Embora o fone de ouvido não seja uma invenção recente, o que o ouvinte gostava mesmo era de colar o radinho no ouvido, como se fosse um prolongamento do aparelho auditivo. É interessante ressaltar que os fones eram chamados muito apropriadamente de egoístas, já que só permitiam a escuta ao dono do aparelho.

O som geralmente era cheio de ruídos, seja em OM (ondas médias) ou na FM (frequência modulada), que só era possível captar com uma pequena antena, muita vezes reparada com um pedaço de bombril na ponta para melhorar a captação do som.

O radinho vinha com um laço para o dono segurá-lo com mais firmeza, embora suas quedas fossem constantes, o que provocava a abertura do compartimento das duas pilhas pequenas (quase sempre Ray-o-vac, as amarelinhas), que se espalhavam pelo chão.

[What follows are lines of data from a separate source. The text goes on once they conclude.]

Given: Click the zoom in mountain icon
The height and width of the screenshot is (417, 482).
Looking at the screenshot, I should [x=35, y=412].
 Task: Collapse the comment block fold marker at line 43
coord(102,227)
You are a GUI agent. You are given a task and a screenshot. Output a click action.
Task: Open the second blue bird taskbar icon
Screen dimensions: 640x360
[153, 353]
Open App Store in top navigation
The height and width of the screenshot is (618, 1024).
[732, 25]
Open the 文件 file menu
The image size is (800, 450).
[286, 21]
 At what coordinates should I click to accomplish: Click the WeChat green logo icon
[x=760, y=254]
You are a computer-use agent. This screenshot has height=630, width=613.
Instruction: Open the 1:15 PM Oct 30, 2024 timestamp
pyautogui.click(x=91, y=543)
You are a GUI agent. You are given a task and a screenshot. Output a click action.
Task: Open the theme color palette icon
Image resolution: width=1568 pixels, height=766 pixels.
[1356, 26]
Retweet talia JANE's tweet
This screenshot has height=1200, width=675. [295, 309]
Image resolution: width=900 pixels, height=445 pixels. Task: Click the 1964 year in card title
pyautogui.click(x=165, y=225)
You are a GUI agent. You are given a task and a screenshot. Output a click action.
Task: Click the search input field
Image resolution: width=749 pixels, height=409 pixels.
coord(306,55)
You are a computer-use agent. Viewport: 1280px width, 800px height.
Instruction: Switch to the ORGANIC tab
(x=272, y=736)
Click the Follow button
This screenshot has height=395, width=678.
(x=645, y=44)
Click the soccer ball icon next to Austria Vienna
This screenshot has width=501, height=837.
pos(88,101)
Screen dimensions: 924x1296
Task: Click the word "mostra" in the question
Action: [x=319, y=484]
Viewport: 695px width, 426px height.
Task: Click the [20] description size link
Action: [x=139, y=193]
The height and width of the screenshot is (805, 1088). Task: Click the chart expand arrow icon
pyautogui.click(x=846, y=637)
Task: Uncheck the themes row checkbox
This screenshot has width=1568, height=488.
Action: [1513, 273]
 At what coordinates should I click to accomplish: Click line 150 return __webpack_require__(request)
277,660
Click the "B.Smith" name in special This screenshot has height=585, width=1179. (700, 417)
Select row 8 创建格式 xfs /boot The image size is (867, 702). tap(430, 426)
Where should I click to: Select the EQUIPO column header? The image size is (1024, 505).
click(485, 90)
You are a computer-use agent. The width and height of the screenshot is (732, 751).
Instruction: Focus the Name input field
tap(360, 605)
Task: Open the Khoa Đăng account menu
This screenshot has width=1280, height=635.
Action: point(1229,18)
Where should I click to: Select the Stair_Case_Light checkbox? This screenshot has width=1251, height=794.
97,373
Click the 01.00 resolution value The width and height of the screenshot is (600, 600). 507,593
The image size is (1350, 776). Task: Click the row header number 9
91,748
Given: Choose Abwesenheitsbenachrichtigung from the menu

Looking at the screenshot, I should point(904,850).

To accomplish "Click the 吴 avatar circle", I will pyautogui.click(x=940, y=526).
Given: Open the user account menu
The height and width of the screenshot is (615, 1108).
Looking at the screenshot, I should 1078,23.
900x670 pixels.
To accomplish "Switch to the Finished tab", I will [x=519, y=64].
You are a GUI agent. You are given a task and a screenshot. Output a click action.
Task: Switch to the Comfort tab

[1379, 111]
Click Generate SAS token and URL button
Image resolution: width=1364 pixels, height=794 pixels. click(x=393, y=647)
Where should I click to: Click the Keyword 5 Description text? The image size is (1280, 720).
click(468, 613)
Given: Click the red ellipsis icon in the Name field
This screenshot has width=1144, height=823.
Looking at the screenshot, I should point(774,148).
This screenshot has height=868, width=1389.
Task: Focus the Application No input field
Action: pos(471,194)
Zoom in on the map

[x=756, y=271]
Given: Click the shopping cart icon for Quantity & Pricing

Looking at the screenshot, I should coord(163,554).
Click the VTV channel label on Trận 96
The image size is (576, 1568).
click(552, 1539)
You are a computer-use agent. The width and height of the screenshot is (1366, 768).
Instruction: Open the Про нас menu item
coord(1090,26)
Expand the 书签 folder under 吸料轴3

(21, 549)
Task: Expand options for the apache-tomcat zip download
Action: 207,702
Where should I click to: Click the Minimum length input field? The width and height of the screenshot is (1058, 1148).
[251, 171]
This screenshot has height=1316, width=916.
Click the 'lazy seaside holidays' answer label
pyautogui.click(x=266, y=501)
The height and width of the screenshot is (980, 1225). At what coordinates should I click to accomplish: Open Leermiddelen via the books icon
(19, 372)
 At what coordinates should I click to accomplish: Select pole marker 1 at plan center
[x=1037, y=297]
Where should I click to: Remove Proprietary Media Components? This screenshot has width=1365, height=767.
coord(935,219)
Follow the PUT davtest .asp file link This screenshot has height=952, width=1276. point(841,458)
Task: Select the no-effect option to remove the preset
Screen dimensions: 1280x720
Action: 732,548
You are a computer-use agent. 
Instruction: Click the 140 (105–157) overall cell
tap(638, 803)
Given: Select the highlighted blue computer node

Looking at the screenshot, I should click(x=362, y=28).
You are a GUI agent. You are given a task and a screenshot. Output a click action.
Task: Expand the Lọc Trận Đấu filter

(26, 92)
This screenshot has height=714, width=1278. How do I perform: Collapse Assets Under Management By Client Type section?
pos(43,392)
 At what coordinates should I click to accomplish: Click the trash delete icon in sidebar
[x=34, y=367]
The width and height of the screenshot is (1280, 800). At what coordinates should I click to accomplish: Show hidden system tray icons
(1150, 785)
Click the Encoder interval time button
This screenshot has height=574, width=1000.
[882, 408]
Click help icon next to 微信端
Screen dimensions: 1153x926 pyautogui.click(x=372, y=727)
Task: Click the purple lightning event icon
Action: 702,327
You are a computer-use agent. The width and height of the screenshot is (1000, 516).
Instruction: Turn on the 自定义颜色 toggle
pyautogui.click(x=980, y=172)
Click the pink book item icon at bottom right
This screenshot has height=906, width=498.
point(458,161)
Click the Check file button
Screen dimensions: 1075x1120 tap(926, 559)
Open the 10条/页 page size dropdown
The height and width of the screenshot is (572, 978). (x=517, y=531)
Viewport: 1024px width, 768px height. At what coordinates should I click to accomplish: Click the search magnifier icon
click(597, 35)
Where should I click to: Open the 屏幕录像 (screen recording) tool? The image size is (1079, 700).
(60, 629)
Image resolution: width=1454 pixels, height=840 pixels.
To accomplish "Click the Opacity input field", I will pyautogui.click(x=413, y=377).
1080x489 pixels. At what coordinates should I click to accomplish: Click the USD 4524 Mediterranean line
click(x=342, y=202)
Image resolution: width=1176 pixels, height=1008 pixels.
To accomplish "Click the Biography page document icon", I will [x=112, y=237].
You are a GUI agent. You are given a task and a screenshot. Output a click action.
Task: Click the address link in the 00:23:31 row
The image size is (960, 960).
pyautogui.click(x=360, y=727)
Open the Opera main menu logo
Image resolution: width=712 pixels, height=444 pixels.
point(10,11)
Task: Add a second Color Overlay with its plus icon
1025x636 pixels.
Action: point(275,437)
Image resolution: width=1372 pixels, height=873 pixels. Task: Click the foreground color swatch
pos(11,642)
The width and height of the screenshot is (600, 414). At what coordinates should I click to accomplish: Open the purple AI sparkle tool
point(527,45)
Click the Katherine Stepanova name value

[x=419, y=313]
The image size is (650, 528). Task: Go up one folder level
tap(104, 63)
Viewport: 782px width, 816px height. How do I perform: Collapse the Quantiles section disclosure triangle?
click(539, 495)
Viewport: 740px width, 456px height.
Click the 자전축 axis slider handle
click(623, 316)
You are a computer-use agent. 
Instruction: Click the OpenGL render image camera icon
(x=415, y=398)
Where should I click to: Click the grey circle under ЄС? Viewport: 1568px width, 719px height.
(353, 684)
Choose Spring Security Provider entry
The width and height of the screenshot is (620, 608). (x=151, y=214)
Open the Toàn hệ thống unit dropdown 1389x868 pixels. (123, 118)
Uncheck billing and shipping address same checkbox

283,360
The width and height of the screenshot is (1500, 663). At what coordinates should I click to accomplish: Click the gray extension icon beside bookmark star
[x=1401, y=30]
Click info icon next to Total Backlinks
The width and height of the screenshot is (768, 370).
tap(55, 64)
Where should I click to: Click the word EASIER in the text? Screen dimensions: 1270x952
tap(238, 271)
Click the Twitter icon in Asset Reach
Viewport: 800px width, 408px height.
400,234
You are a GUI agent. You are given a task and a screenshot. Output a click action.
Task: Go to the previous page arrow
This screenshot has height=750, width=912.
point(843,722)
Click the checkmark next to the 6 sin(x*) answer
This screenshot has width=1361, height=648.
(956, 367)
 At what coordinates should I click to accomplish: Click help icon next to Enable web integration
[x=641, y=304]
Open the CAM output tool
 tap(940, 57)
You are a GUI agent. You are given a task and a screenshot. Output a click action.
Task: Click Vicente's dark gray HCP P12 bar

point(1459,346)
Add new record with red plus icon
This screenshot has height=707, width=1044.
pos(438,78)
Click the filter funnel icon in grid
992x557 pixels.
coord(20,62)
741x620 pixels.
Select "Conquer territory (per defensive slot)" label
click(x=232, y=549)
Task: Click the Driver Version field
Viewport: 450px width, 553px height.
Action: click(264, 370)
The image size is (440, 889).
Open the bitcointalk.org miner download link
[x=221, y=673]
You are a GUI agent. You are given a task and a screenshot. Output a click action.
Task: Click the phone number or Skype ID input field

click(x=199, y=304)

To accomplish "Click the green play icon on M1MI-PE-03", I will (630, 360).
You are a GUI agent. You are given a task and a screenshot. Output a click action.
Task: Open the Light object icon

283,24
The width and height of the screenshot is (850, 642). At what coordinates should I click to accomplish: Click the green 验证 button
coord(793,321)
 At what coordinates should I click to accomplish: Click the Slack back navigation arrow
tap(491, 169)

As pilhas garantiam o funcionamento do rádio por um bom tempo, já que o gasto de energia era pequeno.

Um dos horários de maior utilização dos radinhos de pilha era a tarde de domingo, devido às já referidas partidas de futebol. Neste período, quase todos os porteiros de edifício mantinham seus radinhos ligados. Aliás, esta categoria é uma das poucas remanescentes a manter o uso dos radinhos, assim como empregadas domésticas e aposentados, que adoram ouvir programas do tipo “Debates populares”, marcante na época em que era comandado por Haroldo de Andrade na rádio Globo. Aquele que começava com o famoso “Concerto para orquestra e piano nº 1”, de Tchaikovsky.

Companheiro fiel também da hora de dormir, o radinho de pilha já embalou o sono de muita gente com outro clássico das ondas médias, as curiosidades enunciadas pela rádio relógio acompanhadas do famoso bordão “Você sabia?” Hoje, o radinho está completamente fora de moda, tanto que nem nos estádios, onde era um elemento de integração social na hora de uma dúvida sobre o que estava acontecendo no campo, ele é mais ouvido.